This is the mail archive of the
mailing list for the GCC project.
Re: Builtin expansion versus headers optimization: Reductions
- From: OndÅej BÃlka <neleai at seznam dot cz>
- To: Joseph Myers <joseph at codesourcery dot com>
- Cc: gcc at gcc dot gnu dot org, libc-alpha at sourceware dot org
- Date: Thu, 4 Jun 2015 16:35:30 +0200
- Subject: Re: Builtin expansion versus headers optimization: Reductions
- Authentication-results: sourceware.org; auth=none
- References: <20150604105929 dot GA19141 at domone> <alpine dot DEB dot 2 dot 10 dot 1506041206200 dot 31862 at digraph dot polyomino dot org dot uk>
On Thu, Jun 04, 2015 at 12:26:03PM +0000, Joseph Myers wrote:
> On Thu, 4 Jun 2015, OndÅej BÃlka wrote:
> > As I commented on libc-alpha list that for string functions a header
> > expansion is better than builtins from maintainance perspective and also
> > that a header is lot easier to write and review than doing that in gcc
> > Jeff said that it belongs to gcc. When I asked about benefits he
> > couldn't say any so I ask again where are benefits of that?
> One might equally ask where the benefits are of doing it in glibc headers
> and so not having optimizations in kernel space, not having optimizations
> on existing systems where using a newer GCC is much easier and more common
> than using a newer glibc, not having information from optimizers about
> alignment, etc.
I wanted answer like that first time not handwaving to add everything
into gcc builtins no matter what.
For kernel its bit off topic as these optimizations wouldn't be enough
as he uses its own functions. I could submit generic string routines
there to improve performance.
Kernel needs to be special-cased to avoid oops like transforming
memchr(x,0,n) => x+strnlen(x,n) which would be regression when kernel
implementation has assembly memchr but not strnlen which is rarely used.

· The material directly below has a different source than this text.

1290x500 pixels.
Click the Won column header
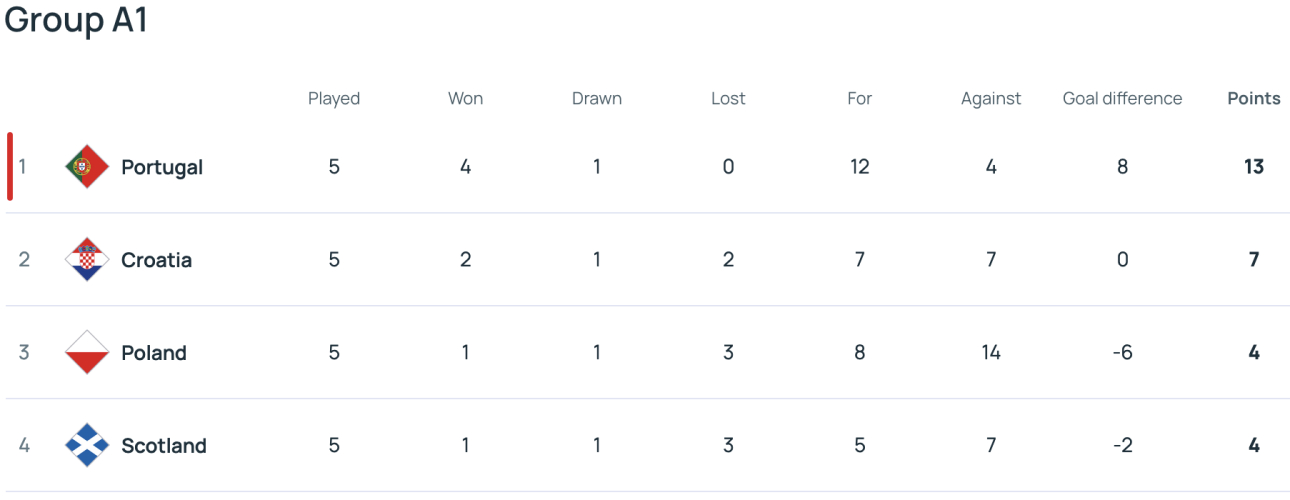click(465, 98)
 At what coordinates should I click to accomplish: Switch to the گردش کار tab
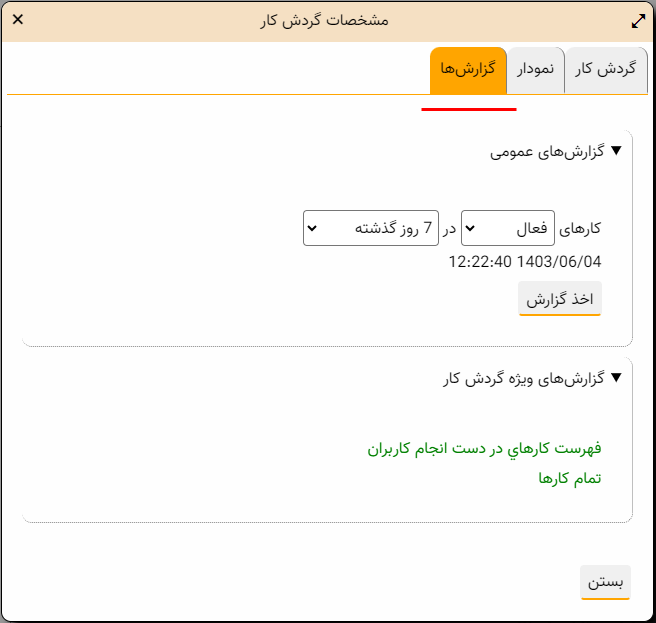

For alignment etc answer would be that gcc doesn't use alignment
information well and should improve generic handling of it. For example
third party macros could result in following
foo (char *bar)
char *x = malloc(52);
x = x - ((uintptr_t) x) % 16;
where while gcc changes that into x & -16 it doesn't use alignment
information to eliminate that. In same way users would benefit from
checking alignments by __builtin_constant_p(((uintptr_t)x) & 15);
As newer gcc is good point that I wasn't aware.
> The aim should be to make the GNU system as a whole as good as possible
> rather than to argue for the merits of implementing things in the piece of
> the system you're most familiar with. That means working collaboratively
> to understand the best place for each optimization to go and get it
I don't do that. Just that there will be plenty of special cases that on
each architecture you need to do different transformation.
> > Here I cover problem of reductions that you should use foo instead bar.
> > Problem is that these depend on quality of implementation so its
> > questionable how to check these in gcc.
> I don't think either GCC or glibc should generally be working around
> suboptimality of the other. So glibc should generally expect GCC
> optimizations to be effective, and GCC should generally expect libc
> functions to be optimally implemented (so calling a more specific function
> is generally better than calling a less specific one - and only if any
> overhead would be constant, as in the memcpy / mempcpy case, are icache
> issues from calling less common functions relevant).
Miswrote this one. I mean depending on architecture performance profile
with that. Depending on architecture different transformations would be
optimal just because performance ratio of some functions changed. And
you cannot assume that functions are implemented optimally as there are
plenty of possible performance improvements for most architectures,
which could change every time new instructions become available.
You have problem that function running time is practically constant.
Most inputs are short (less than 64 bytes) so these constants matter
most and values for large sizes are mostly irrelevant.
> > Then there is missed optimization by gcc for following reduction chain
> > strchr (x, 0) -> strchrnul (x, 0) -> rawmemchr (x, 0) -> x + strlen (x)
> strchr -> strlen optimization is meaningful even when the nonstandard
> functions strchrnul and rawmemchr are not available.
> > Next missed reduction is
> > strdup (x) => s = strlen (x); memcpy (malloc (s+1), x, s+1)
> That's not valid when malloc returns NULL; you need to insert a check for
> NULL there.
Also correct, main point was not make strdup stop optimizations.
> > Again is this worth a gcc pass?
> This isn't a matter of compiler passes; it's additional checks in existing
> built-in function handling. Maybe that built-in function handling should
> move to the match-and-simplify infrastructure (some, for libm functions
> and bswap, already has) to make this even simpler to implement.
Still there would likely be lot of architecture #ifdef specialcasing there.